We have seen above that the Kore.ai platform offers three main engines for NLU
- Machine Learning (ML)
- Fundamental Meaning (FM)
- Knowledge Collection (KG)
Which engine to use when? Each of these engines has settings and configurations. These are dealt with in detail elsewhere (see here for details). Here we will list out broad guidelines as to which engine to use when.
Machine Learning Engine
ML is the recommended engine for training a bot. The reason for this is its flexibility and auto-learn feature. Given a few examples, the engine learns and is capable of understanding similar new utterances. And the training utterances need not be full sentences, ML can learn from phrases too.
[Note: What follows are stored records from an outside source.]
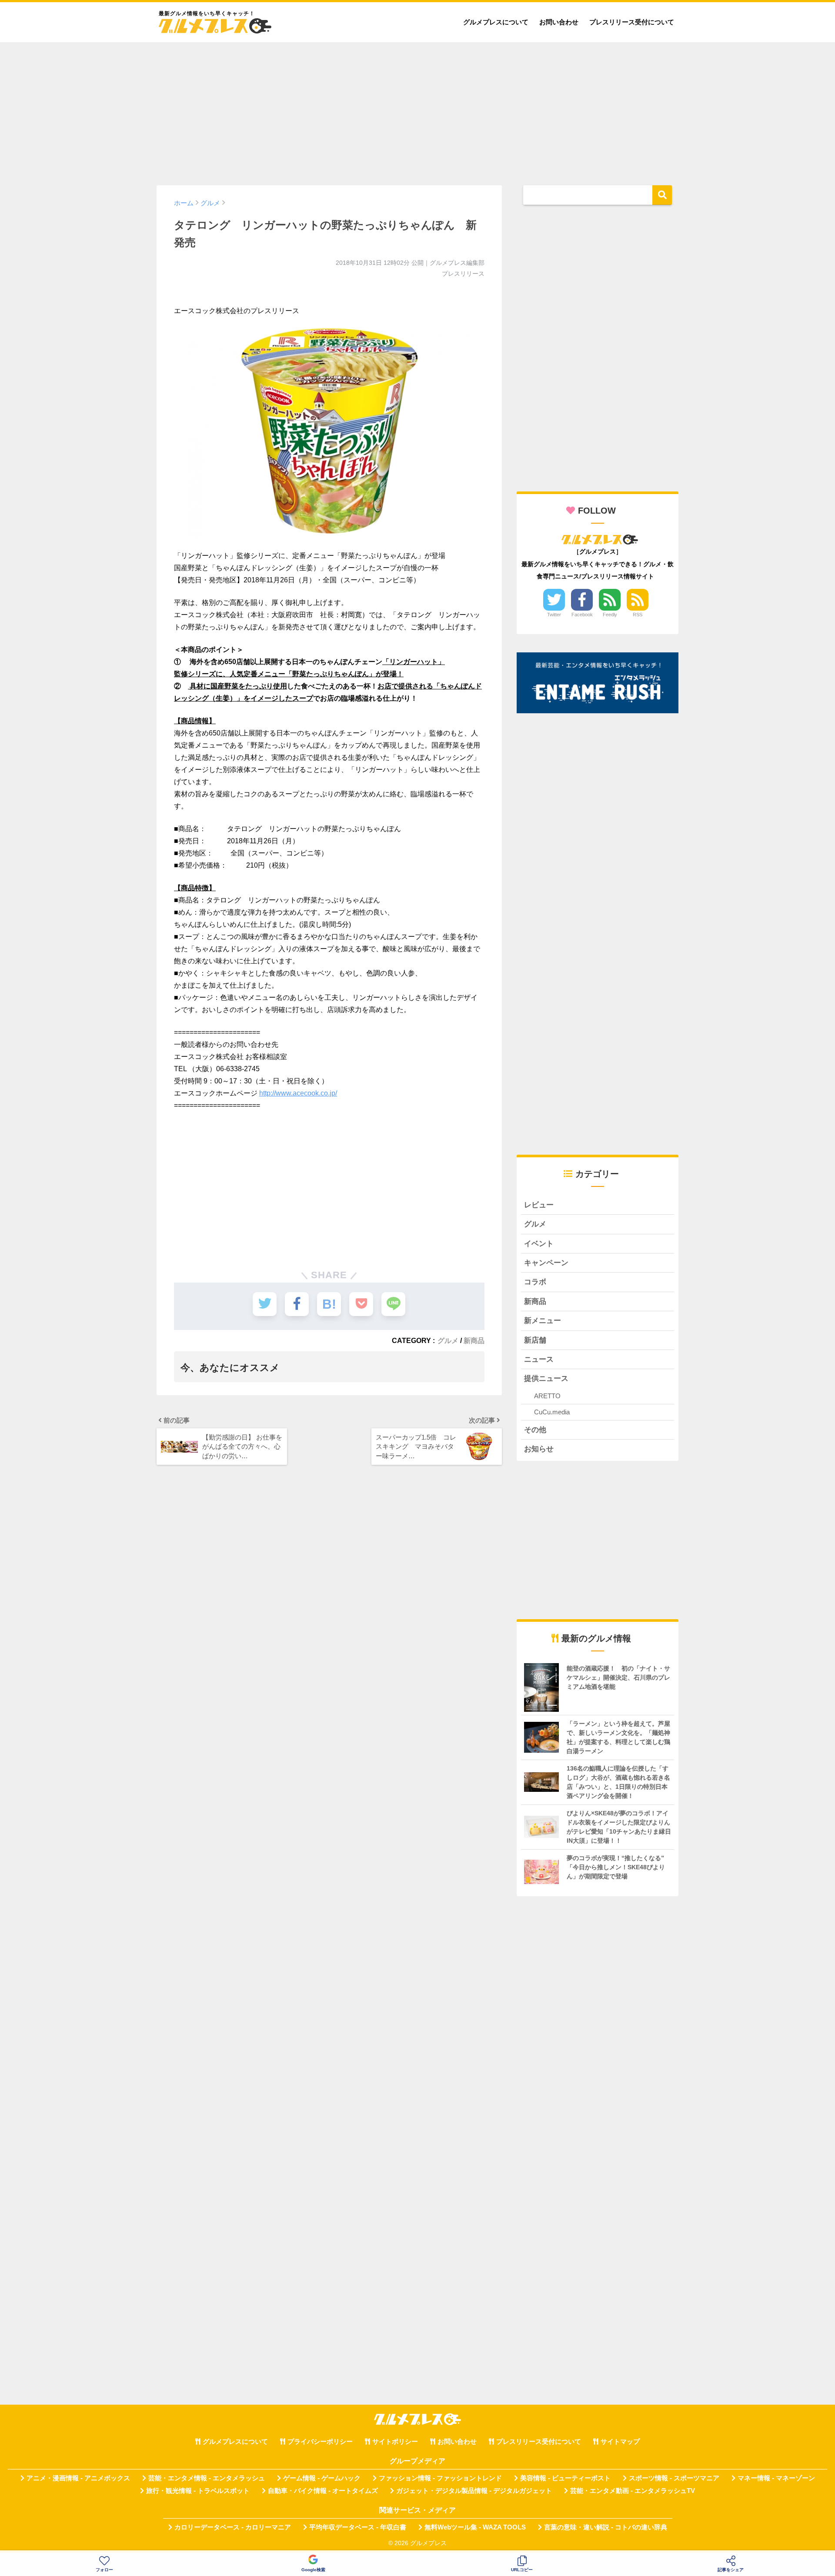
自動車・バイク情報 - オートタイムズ (323, 2490)
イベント (539, 1244)
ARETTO (547, 1396)
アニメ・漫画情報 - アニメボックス (78, 2478)
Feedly (610, 614)
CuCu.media (552, 1412)
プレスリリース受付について (631, 22)
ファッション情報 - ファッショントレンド (440, 2478)
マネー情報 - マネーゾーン (776, 2478)
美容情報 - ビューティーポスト (565, 2478)
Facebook (582, 614)
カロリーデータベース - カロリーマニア (232, 2527)
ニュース (539, 1359)
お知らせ (539, 1449)
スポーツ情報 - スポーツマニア (674, 2478)
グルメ (448, 1340)
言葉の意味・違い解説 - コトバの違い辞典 (605, 2527)
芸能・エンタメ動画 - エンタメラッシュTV (632, 2490)
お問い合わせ (558, 22)
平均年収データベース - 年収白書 (357, 2527)
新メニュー (542, 1320)
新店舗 (535, 1340)
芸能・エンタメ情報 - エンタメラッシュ (206, 2478)
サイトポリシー (395, 2441)
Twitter (554, 614)
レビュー (539, 1205)
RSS (637, 614)
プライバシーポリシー (320, 2441)
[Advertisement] (417, 109)
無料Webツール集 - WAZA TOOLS (475, 2527)
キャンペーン (546, 1263)
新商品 (474, 1340)
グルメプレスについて (495, 22)
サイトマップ (620, 2441)
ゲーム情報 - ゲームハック (322, 2478)
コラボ (535, 1282)
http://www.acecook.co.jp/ (298, 1093)
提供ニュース (546, 1378)
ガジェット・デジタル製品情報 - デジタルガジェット (474, 2490)
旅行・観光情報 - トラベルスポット (198, 2490)
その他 (535, 1430)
If you have a large corpus for each intent that you are planning to implement, then go for Machine Learning. Even if you don’t have a corpus it would be a good idea to develop one. In the long run, it is better to spend time building a large corpus and use ML rather than going for the other less time-consuming, easier options.
Definition of large corpus could differ depending on the intents. For example, if the intents are very different from each other without any commonality and can be understood using their sample data like “Get Balance” and “Transfer Funds“, then a corpus of 200-300 for each intent is sufficient. However, if intents are closer to each other like Transfer funds and Pay bill (they usually start with a very similar utterance “I want to pay….”), then the corpus should be in 1000s.
Similarly, if you are planning to use Deep Neural Networks, you need a higher number of samples for better predictions of both True Positives and True Negatives, as these networks are data-hungry.
Knowledge Collection Engine
If your intents are more query-like in nature than transactional tasks or if the content is in documents and you want the bot to answer user queries from documents, then go for Knowledge Collection. Knowledge Collection can also be used to trigger dialog tasks in response to user queries thus works as a double-edged sword.
If you have a lot of Intents but do not have time to prepare alternate utterances, but you can manually annotate some important terms, go for Knowledge Collection. But it is advisable to spend some time in building a corpus and going for ML since annotation in KG works in a similar way to ML’s auto-learning process.
Fundamental Meaning Engine
If you have cases where users could use idiomatic sentences or command-like sentences or if you are not too strict and can live with some false positives then go for FM engine.